VMware’s new CEO, Paul Martiz, issued an apology letter the day of the bug explaining the issue.
When the time clock in a server running ESX 3.5 or ESXi 3.5 Update 2 hits 12:00AM on August 12th, 2008, the released code causes the product license to expire. The problem has also occurred with a recent patch to ESX 3.5 or ESXi 3.5 Update 2. When an ESX or ESXi 3.5 server thinks its license has expired, the following can happen:
- Virtual machines that are powered off cannot be turned on;
- Virtual machines that have been suspended fail to leave suspend mode; and,
- Virtual machines cannot be migrated using VMotion.
The issue was caused by a piece of code that was mistakenly left enabled for the final release of Update 2. This piece of code was left over from the pre-release versions of Update 2 and was designed to ensure that customers are running on the supported generally available version of Update 2.
… I am sure you’re wondering how this could happen.

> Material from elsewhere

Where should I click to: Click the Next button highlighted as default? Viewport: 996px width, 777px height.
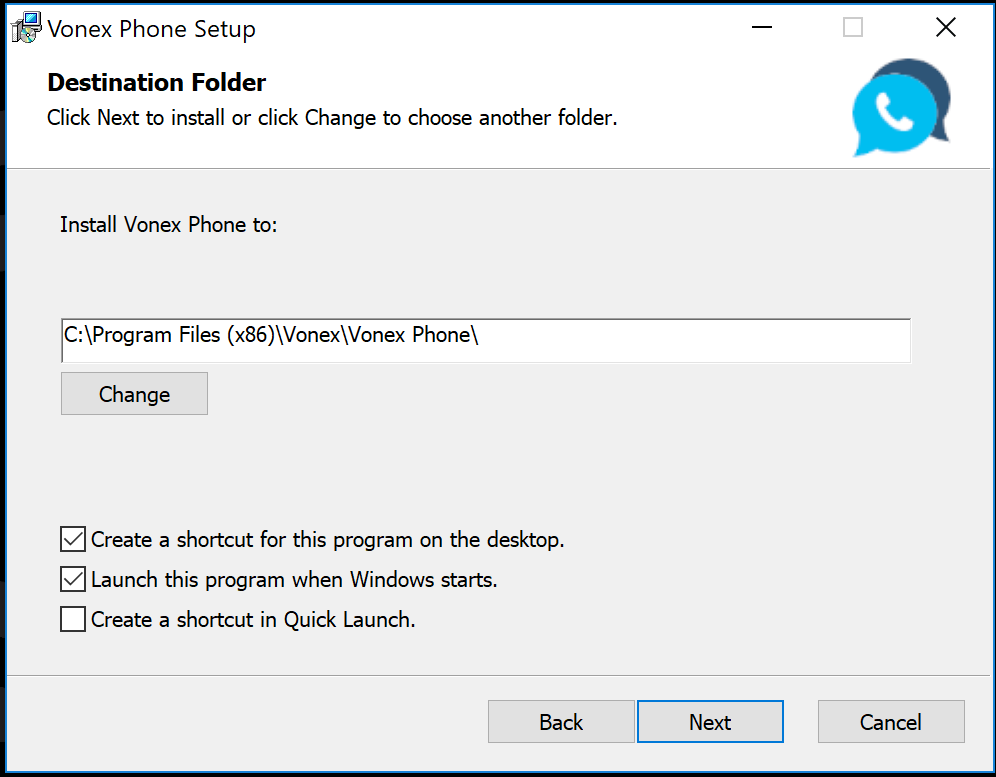[710, 721]
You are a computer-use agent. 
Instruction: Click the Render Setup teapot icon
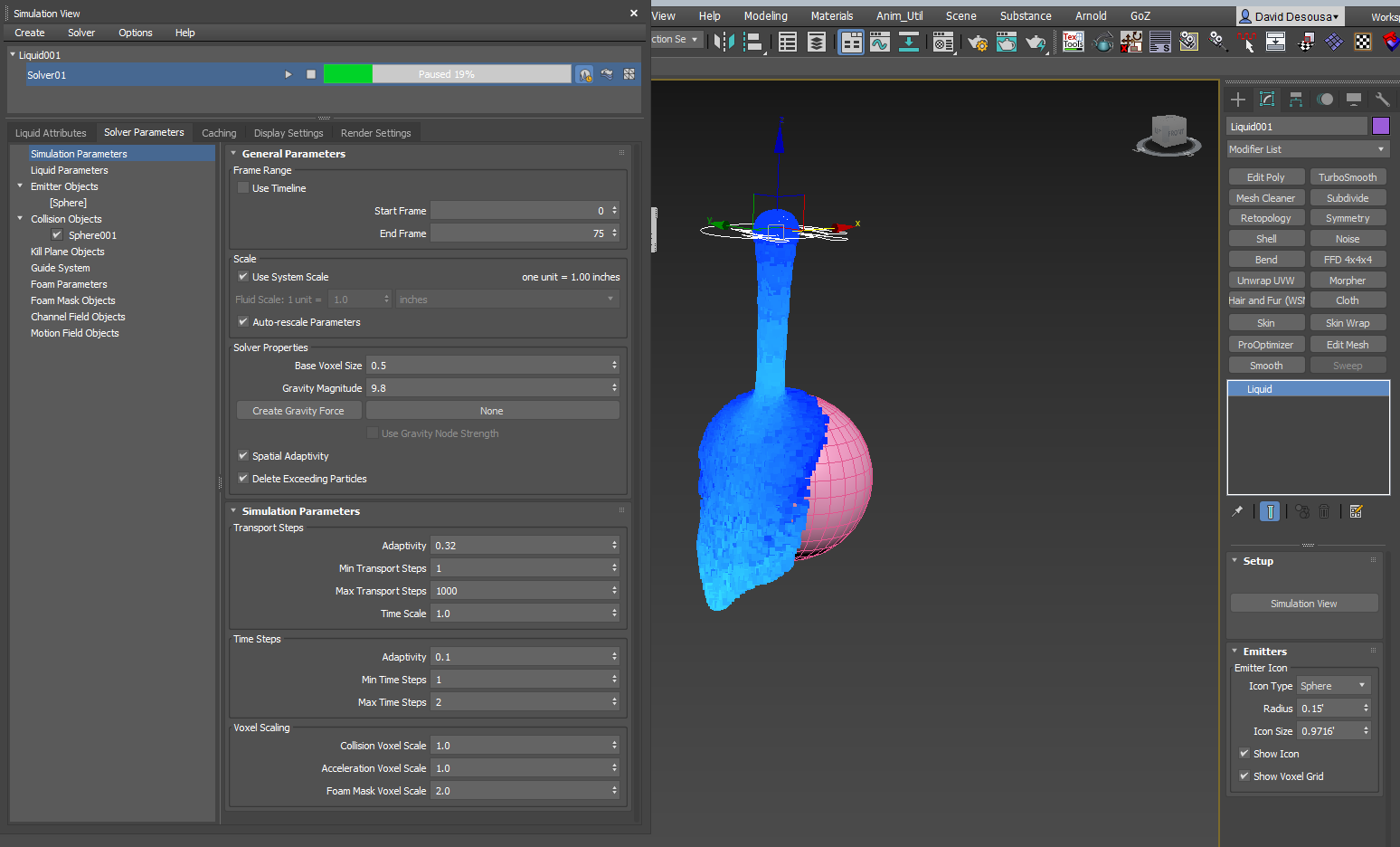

We failed in two areas:
- Not disabling the code in the final release of Update 2; and
- Not catching it in our quality assurance process.
We are doing everything in our power to make sure this doesn’t happen again. VMware prides itself on the quality and reliability of our products, and this incident has prompted a thorough self-examination of how we create and deliver products to our customers. We have kicked off a comprehensive, in-depth review of our QA and release processes, and will quickly make the needed changes.
I want to apologize for the disruption and difficulty this issue may have caused to our customers and our partners. Your confidence in VMware is extremely important to us, and we are committed to restoring that confidence fully and quickly.
It remains to be seen whether Maritz’ apology is enough to satisfy frustrated users. A major issue like this may prompt users to try other virtualization products. For instance, the day of the incident, some users were singing praises of Microsoft Hyper-V on technical forums.
Either way, having to deal with this issue after only a month in charge is really initiation by fire for Maritz.
And I imagine that VMware co-founder and ex-CEO Diane Greene, who was ousted by VMware’s board of directors July 8, might feel at least somewhat vindicated.